» **YOUR GOAL**
What is needed is a verbatim copy of each record below.

Stored data entries:
=== Begin Enclosure ===
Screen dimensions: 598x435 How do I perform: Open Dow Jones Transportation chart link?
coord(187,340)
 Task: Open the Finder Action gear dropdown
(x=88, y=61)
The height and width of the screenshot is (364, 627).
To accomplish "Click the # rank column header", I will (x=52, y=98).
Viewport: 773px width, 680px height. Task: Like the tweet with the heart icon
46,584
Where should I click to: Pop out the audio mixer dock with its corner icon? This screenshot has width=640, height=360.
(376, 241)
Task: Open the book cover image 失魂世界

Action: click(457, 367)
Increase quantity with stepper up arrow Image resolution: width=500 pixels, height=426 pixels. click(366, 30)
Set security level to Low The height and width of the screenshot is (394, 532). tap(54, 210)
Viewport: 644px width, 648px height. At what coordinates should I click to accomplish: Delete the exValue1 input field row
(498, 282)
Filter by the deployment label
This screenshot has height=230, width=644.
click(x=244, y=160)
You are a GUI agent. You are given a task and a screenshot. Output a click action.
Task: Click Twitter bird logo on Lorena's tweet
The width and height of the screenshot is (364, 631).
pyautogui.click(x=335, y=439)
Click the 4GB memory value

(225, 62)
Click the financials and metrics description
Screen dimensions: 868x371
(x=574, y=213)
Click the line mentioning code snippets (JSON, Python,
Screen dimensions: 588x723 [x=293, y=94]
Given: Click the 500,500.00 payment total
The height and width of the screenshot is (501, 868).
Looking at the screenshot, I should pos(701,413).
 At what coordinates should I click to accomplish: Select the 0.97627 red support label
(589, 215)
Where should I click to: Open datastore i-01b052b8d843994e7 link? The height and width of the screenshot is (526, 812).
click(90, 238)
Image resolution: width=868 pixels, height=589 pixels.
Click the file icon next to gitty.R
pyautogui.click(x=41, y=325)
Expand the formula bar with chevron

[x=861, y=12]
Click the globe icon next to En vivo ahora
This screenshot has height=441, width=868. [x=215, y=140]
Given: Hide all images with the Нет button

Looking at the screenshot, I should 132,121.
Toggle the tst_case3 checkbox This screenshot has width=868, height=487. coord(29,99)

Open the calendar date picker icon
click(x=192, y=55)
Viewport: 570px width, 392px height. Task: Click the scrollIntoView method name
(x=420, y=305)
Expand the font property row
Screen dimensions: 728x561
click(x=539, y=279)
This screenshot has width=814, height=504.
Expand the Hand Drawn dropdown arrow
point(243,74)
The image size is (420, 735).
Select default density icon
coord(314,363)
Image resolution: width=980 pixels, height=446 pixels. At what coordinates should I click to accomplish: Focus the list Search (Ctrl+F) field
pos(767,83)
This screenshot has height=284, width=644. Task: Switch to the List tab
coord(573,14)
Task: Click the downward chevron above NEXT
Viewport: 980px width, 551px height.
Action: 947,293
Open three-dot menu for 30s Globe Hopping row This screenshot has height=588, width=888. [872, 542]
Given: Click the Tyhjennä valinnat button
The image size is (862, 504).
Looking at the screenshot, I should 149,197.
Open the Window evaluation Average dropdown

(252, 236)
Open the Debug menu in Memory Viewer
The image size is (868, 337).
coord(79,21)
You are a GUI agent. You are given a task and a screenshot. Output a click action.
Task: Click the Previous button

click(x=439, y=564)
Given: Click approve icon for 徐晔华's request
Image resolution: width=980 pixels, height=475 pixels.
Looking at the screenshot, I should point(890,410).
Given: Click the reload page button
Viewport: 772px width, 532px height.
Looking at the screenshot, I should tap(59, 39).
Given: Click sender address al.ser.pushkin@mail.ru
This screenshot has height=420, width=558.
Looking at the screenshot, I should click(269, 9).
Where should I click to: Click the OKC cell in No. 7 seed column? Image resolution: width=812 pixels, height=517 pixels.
=== End Enclosure ===
» **SOLUTION TO THE PROBLEM**
Screen dimensions: 598x435 How do I perform: Open Dow Jones Transportation chart link?
coord(187,340)
 Task: Open the Finder Action gear dropdown
(x=88, y=61)
The height and width of the screenshot is (364, 627).
To accomplish "Click the # rank column header", I will (x=52, y=98).
Viewport: 773px width, 680px height. Task: Like the tweet with the heart icon
46,584
Where should I click to: Pop out the audio mixer dock with its corner icon? This screenshot has width=640, height=360.
(376, 241)
Task: Open the book cover image 失魂世界

Action: click(457, 367)
Increase quantity with stepper up arrow Image resolution: width=500 pixels, height=426 pixels. click(366, 30)
Set security level to Low The height and width of the screenshot is (394, 532). tap(54, 210)
Viewport: 644px width, 648px height. At what coordinates should I click to accomplish: Delete the exValue1 input field row
(498, 282)
Filter by the deployment label
This screenshot has height=230, width=644.
click(x=244, y=160)
You are a GUI agent. You are given a task and a screenshot. Output a click action.
Task: Click Twitter bird logo on Lorena's tweet
The width and height of the screenshot is (364, 631).
pyautogui.click(x=335, y=439)
Click the 4GB memory value

(225, 62)
Click the financials and metrics description
Screen dimensions: 868x371
(x=574, y=213)
Click the line mentioning code snippets (JSON, Python,
Screen dimensions: 588x723 [x=293, y=94]
Given: Click the 500,500.00 payment total
The height and width of the screenshot is (501, 868).
Looking at the screenshot, I should pos(701,413).
 At what coordinates should I click to accomplish: Select the 0.97627 red support label
(589, 215)
Where should I click to: Open datastore i-01b052b8d843994e7 link? The height and width of the screenshot is (526, 812).
click(90, 238)
Image resolution: width=868 pixels, height=589 pixels.
Click the file icon next to gitty.R
pyautogui.click(x=41, y=325)
Expand the formula bar with chevron

[x=861, y=12]
Click the globe icon next to En vivo ahora
This screenshot has height=441, width=868. [x=215, y=140]
Given: Hide all images with the Нет button

Looking at the screenshot, I should 132,121.
Toggle the tst_case3 checkbox This screenshot has width=868, height=487. coord(29,99)

Open the calendar date picker icon
click(x=192, y=55)
Viewport: 570px width, 392px height. Task: Click the scrollIntoView method name
(x=420, y=305)
Expand the font property row
Screen dimensions: 728x561
click(x=539, y=279)
This screenshot has width=814, height=504.
Expand the Hand Drawn dropdown arrow
point(243,74)
The image size is (420, 735).
Select default density icon
coord(314,363)
Image resolution: width=980 pixels, height=446 pixels. At what coordinates should I click to accomplish: Focus the list Search (Ctrl+F) field
pos(767,83)
This screenshot has height=284, width=644. Task: Switch to the List tab
coord(573,14)
Task: Click the downward chevron above NEXT
Viewport: 980px width, 551px height.
Action: 947,293
Open three-dot menu for 30s Globe Hopping row This screenshot has height=588, width=888. [872, 542]
Given: Click the Tyhjennä valinnat button
The image size is (862, 504).
Looking at the screenshot, I should 149,197.
Open the Window evaluation Average dropdown

(252, 236)
Open the Debug menu in Memory Viewer
The image size is (868, 337).
coord(79,21)
You are a GUI agent. You are given a task and a screenshot. Output a click action.
Task: Click the Previous button

click(x=439, y=564)
Given: Click approve icon for 徐晔华's request
Image resolution: width=980 pixels, height=475 pixels.
Looking at the screenshot, I should point(890,410).
Given: Click the reload page button
Viewport: 772px width, 532px height.
Looking at the screenshot, I should tap(59, 39).
Given: Click sender address al.ser.pushkin@mail.ru
This screenshot has height=420, width=558.
Looking at the screenshot, I should click(269, 9).
Where should I click to: Click the OKC cell in No. 7 seed column? Image resolution: width=812 pixels, height=517 pixels.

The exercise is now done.